Böbrek hastaları İçin kalp ameliyatı sorun olmaktan çıkıyor

Günümüzde; böbrek hastalıklarında ya da kalp hastalıkları ile böbrek hastalıkları bir arada olduğunda bu hastalara hayat kurtarıcı bir takım tedavi seçenekleri sunulabilmektedir. Örneğin; her ne kadar şeker ve böbrek hastalarında stentler çok iyi sonuçlar vermiyor olsa da bu bir kural değildir. Günümüzde stentlerin gelişmiş olması tedavi imkanlarını artıran ve başarıyı etkileyen çok önemli bir faktördür.

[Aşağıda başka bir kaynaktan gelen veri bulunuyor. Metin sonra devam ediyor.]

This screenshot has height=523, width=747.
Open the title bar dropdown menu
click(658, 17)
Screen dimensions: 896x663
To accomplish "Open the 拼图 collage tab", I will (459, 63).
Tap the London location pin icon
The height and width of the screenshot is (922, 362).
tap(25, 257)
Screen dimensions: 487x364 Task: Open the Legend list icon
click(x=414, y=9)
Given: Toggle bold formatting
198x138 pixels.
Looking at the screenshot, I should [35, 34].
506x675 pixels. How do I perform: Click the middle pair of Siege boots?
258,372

Böbrek yetmezliği hastalarına ameliyat öncesi uygulanan bir takım özel tedaviler ve sonrasında hastanın özel bakıma alınması, koroner bypass ya da bir kapak operasyonunu çok daha kolay hale getirmektedir.

Ameliyattan önce diyaliz tedavisi ile iyileşme süreci kısalıyor

Böbrek hastalarına, yoğun bakım şartlarında uygulanan diyaliz seçenekleri bulunmaktadır. Geçmiş yıllarda kronik böbrek yetmezliği sorunu olan hastalara yoğun bakımlarda diyaliz yapılamıyordu. Gerek hemodiyaliz sırasında hastanın tansiyonundaki iniş ve çıkışlar, gerek hemodiyaliz makinelerinin taşınılamaz oluşu nedeniyle yoğun bakım şartlarına alınamaması, hastalara bu imkanı verememekteydi. Metabolik olarak çok ihtiyaç duyduğu dönemde hasta hemodiyalizden mahrum kalabiliyordu. Günümüzde bu artık sorun olmaktan çıkmıştır. Kronik böbrek hastası ameliyattan bir gün önce diyalize girip, ek tedavi görebilmektedir.

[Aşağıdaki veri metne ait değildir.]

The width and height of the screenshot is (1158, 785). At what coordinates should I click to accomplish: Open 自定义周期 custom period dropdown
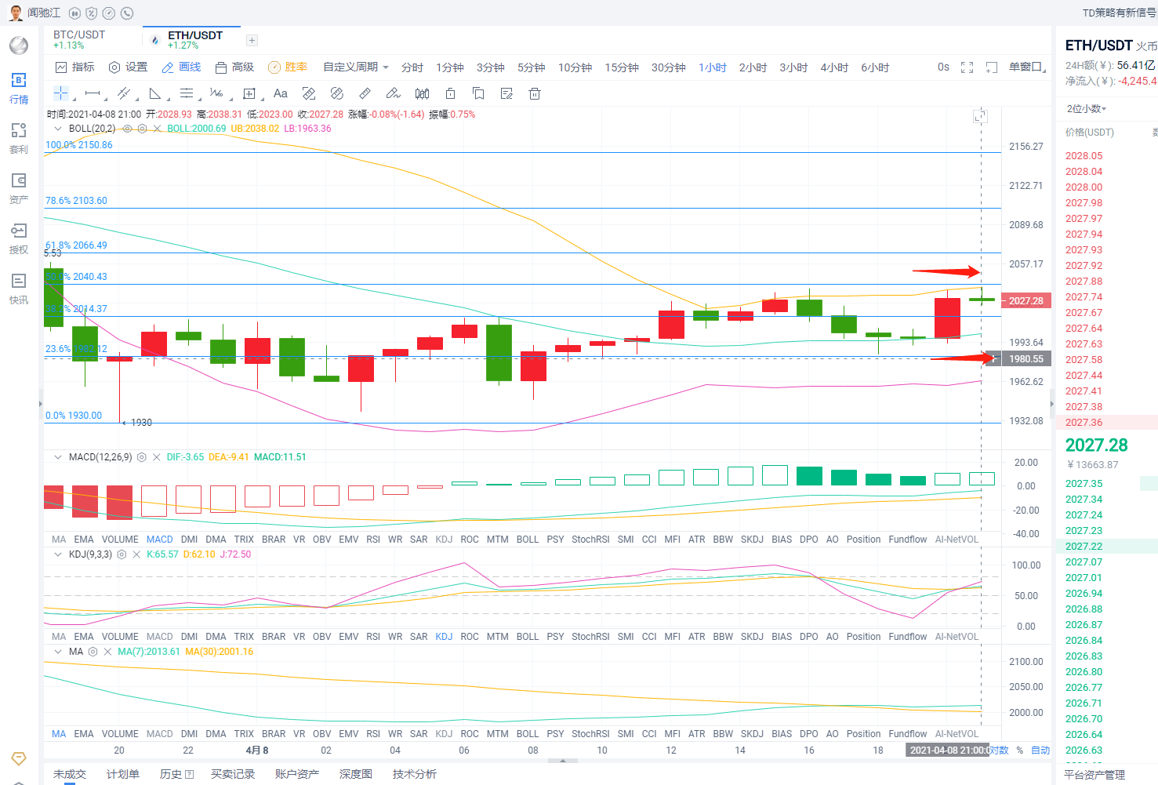tap(355, 67)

Böbrek hastalarına kalp ameliyatı başarı ile uygulanabilir

İleri derecede böbrek yetmezliği nedeniyle çok uzun yıllar diyalize girmek zorunda olan hastalar da artık kalp ameliyatı olabilmektedir. Kronik diyalize bağımlı hastalarda bypass ya da kapak ameliyatlarının yapılabiliyor olması çok önemlidir.